L'autre jour,
je disais que ce journal me servait à prendre
ma vie en photos. Mais en ce moment, il me sert
surtout à éponger mes pleurs. Sans
ce journal-éponge, le sol à mes
pieds ne serait qu'une flaque de larmes. Mais
aujourd'hui je vais faire une petite parenthèse,
histoire de parler un peu d'autre chose que de
mes déboires, ça me fera le plus
grand bien. Et puis les gens qui me lisent pourront
se dire "Tiens ! Pour une fois qu'elle est
pas en train de chialer celle-là !"
J'ai l'impression que certaines histoires se reproduisent
infiniment, d'une façon ou d'une autre,
à court ou à long terme. Chacun
les a vécues, et chacun les vivra encore.
Ainsi il y a un peu plus de deux ans, un soir,
j'avais décidé d'emprunter un bus
au hasard, vers un point non défini, pour
le simple plaisir de me laisser bercer par le
ronron du moteur. J'étais assise tranquillement
au fond, sans mon chien Adonis puisque c'est interdit,
nous étions en plein hiver. Un peu plus
tard je suis descendue et j'en ai pris un autre,
toujours au hasard. Je ne regardais pas trop le
trajet, "je connais tout par cur, pensais-je,
je ne peux pas me perdre". Et pour changer,
je me suis mise à rêvasser à
autre chose, à me déconnecter de
la réalité. Le soir est vite tombé
et j'étais toujours assise dans le fond
du bus. Il faisait noir dehors, j'ai regardé
le paysage à travers le reflet de mon visage
dans la vitre. Je ne connaissais pas cet endroit
: des arbres et des champs. On était rendu
à la campagne ! Je sais que La Rochelle
n'est une ville gigantesque, mais tout de même
je n'avais rien vu passer. Je me suis précipitée
sur le bouton Stop pour descendre. Une fois dehors
j'ai traversé la chaussée pour gagner
l'arrêt de bus opposé. J'ai regardé
les horaires : le suivant passait cinquante minutes
plus tard
J'étais seule sur cette route de campagne,
sans mon chien, dans le noir et le froid. Et pour
couronner le tout il mouillassait légèrement.
Je me suis dit que j'aurais plus vite fait de
faire le chemin à pied plutôt que
d'attendre le bus. J'ai commencé mon retour
sous la flotte, un peu stressée quand même.
Certains auraient fait de l'auto-stop, mais j'avais
entendu bien trop d'histoires horribles sur les
auto-stoppeuses pour m'y risquer. Bien au contraire,
je rasais les arbres de l'autre côté
du fossé et je me faisais toute discrète
quand une voiture passait.
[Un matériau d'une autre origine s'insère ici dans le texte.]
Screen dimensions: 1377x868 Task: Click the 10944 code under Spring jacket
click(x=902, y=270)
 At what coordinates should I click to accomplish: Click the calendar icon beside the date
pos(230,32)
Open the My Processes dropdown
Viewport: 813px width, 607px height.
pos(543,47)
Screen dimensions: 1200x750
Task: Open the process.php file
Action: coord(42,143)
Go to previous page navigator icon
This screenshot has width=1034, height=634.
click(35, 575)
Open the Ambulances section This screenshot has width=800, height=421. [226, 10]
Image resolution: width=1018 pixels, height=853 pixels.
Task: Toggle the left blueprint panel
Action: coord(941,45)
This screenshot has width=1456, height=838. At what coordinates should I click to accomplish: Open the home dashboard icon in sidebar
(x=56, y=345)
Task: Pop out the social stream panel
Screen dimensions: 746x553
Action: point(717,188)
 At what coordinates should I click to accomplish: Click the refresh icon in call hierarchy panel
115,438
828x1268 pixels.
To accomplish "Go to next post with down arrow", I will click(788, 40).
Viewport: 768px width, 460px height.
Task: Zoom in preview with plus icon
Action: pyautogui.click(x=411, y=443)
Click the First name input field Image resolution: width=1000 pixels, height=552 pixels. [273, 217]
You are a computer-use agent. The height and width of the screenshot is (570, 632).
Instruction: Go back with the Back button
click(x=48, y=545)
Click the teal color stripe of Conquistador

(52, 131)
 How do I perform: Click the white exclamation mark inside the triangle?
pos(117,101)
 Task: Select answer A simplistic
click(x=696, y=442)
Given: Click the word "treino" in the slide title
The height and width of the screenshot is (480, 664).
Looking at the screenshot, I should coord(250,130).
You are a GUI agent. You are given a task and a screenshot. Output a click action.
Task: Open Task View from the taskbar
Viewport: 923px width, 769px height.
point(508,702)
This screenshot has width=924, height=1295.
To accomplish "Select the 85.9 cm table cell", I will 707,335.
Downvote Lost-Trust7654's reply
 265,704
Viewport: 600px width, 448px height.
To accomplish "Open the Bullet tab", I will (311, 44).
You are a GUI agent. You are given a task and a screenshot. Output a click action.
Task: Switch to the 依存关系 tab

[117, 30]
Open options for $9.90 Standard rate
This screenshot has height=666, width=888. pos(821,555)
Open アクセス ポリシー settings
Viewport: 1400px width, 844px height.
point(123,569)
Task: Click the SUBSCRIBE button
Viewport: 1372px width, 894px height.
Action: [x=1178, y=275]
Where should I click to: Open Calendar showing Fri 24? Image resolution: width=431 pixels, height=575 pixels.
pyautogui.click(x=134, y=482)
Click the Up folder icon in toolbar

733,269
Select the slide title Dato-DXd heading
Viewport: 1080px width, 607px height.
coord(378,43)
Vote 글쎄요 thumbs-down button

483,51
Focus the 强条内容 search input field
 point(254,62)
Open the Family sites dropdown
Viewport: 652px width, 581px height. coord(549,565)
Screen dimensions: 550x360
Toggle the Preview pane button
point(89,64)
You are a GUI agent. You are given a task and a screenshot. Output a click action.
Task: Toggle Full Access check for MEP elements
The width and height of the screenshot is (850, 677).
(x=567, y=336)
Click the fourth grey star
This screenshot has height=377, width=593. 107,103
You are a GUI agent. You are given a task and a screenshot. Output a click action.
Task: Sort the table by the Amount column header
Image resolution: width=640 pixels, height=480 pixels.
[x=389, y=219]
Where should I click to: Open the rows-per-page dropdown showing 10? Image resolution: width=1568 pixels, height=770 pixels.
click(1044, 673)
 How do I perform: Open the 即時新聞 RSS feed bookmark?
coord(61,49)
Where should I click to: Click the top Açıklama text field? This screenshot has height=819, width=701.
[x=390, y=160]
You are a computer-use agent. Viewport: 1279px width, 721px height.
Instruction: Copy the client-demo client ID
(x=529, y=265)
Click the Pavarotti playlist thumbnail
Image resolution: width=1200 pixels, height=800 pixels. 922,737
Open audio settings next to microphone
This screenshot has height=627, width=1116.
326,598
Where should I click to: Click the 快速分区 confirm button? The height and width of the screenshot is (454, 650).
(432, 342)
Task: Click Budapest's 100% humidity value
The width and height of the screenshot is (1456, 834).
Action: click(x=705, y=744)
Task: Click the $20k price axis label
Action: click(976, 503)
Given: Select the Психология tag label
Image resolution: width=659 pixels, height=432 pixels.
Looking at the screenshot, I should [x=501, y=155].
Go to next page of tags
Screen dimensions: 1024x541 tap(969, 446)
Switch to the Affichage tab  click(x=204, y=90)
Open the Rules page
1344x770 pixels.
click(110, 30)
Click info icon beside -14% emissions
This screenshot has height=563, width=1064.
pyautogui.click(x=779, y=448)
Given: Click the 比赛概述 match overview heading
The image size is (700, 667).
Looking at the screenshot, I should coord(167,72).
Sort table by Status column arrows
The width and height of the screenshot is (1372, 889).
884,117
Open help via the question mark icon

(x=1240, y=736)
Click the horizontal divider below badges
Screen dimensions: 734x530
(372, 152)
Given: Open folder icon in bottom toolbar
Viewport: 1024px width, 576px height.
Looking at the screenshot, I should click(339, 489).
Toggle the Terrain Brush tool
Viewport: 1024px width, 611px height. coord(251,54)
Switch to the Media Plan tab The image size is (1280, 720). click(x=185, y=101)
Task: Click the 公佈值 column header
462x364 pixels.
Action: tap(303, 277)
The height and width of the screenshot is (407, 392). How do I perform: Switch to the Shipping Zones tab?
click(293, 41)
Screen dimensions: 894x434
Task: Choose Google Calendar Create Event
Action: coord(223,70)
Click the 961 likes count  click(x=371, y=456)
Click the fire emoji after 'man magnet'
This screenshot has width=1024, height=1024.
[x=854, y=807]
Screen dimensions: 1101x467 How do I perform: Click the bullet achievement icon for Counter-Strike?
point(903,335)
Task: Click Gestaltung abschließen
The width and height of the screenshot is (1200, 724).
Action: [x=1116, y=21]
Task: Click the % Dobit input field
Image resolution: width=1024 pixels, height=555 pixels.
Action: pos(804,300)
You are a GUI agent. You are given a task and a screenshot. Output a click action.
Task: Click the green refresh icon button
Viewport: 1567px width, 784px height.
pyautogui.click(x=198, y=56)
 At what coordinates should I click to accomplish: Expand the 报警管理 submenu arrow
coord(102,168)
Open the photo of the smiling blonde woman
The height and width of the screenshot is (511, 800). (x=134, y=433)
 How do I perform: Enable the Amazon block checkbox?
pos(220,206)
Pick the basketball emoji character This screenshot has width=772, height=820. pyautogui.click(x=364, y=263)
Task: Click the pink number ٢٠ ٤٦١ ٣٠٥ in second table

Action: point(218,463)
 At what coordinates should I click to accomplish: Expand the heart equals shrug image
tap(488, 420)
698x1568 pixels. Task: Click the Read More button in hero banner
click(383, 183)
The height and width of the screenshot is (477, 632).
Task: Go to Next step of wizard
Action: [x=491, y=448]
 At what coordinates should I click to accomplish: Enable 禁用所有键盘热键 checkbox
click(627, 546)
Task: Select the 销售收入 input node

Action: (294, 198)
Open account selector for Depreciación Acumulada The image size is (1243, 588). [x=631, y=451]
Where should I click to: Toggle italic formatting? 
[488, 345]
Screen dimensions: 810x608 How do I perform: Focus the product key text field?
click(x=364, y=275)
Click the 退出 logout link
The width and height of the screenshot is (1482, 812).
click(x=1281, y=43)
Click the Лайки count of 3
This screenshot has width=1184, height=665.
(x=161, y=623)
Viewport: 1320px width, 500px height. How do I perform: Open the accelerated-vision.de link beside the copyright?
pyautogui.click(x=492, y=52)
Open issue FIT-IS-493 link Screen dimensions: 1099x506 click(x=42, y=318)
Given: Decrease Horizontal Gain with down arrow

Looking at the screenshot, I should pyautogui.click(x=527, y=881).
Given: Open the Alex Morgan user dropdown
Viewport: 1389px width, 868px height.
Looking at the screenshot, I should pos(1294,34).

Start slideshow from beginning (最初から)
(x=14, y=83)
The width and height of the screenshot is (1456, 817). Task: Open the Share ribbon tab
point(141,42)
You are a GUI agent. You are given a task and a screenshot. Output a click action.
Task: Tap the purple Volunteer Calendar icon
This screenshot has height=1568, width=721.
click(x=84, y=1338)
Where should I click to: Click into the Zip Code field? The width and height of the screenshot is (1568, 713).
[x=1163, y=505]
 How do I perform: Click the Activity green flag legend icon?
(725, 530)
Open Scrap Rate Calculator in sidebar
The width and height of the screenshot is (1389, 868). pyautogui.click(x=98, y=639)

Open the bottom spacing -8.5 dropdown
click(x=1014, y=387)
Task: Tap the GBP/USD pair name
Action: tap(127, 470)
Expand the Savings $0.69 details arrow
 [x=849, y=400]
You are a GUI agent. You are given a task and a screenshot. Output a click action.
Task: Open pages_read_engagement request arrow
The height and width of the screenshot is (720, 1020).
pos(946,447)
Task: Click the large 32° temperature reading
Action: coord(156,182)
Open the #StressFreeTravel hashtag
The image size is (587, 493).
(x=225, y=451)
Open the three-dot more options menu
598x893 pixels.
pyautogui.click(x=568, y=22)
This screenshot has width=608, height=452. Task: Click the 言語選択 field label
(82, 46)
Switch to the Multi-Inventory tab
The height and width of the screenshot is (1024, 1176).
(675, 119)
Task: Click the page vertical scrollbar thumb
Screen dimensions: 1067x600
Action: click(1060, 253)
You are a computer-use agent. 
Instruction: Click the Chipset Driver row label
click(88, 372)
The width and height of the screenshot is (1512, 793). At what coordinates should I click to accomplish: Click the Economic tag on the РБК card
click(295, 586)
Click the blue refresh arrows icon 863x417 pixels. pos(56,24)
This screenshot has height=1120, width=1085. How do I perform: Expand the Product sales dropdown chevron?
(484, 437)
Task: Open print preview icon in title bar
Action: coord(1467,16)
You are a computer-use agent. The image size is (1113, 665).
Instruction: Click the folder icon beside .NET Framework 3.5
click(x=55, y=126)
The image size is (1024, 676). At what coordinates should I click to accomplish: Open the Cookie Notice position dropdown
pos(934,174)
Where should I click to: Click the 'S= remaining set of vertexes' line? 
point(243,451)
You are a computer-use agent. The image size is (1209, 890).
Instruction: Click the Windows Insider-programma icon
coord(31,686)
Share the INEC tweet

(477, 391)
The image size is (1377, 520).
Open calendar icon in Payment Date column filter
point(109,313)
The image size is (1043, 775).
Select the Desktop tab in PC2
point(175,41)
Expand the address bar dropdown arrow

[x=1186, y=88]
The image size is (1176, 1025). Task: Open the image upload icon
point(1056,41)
Je ne sais pas combien
de temps j'ai marché, je n'avais pas de
montre, mais la ville était plus loin que
je ne me l'étais imaginée.
J'ai fini par entendre un bruit au loin derrière
moi. Je me suis retournée : c'était
le bus, lumineux, imposant et beau, mon sauveur
! Evidemment je n'étais pas à un
arrêt de bus, mais il ne pouvait pas faire
autrement que de me prendre : j'étais trempée
de la tête au pied, seule dans le noir sur
cette pauvre route. J'ai enjambé le fossé
et quand il s'est approché j'ai fait signe
au conducteur. Celui-ci m'a regardée et
m'a fait non de la tête, en faisant semblant
d'être désolé. Tout ça
parce que je ne me trouvais pas à un arrêt
Je l'ai regardée passer devant moi, j'en
étais bouche bée. Il me laissait
plantée là sur cette route
Je l'ai vu s'éloigner au loin, tout vilain.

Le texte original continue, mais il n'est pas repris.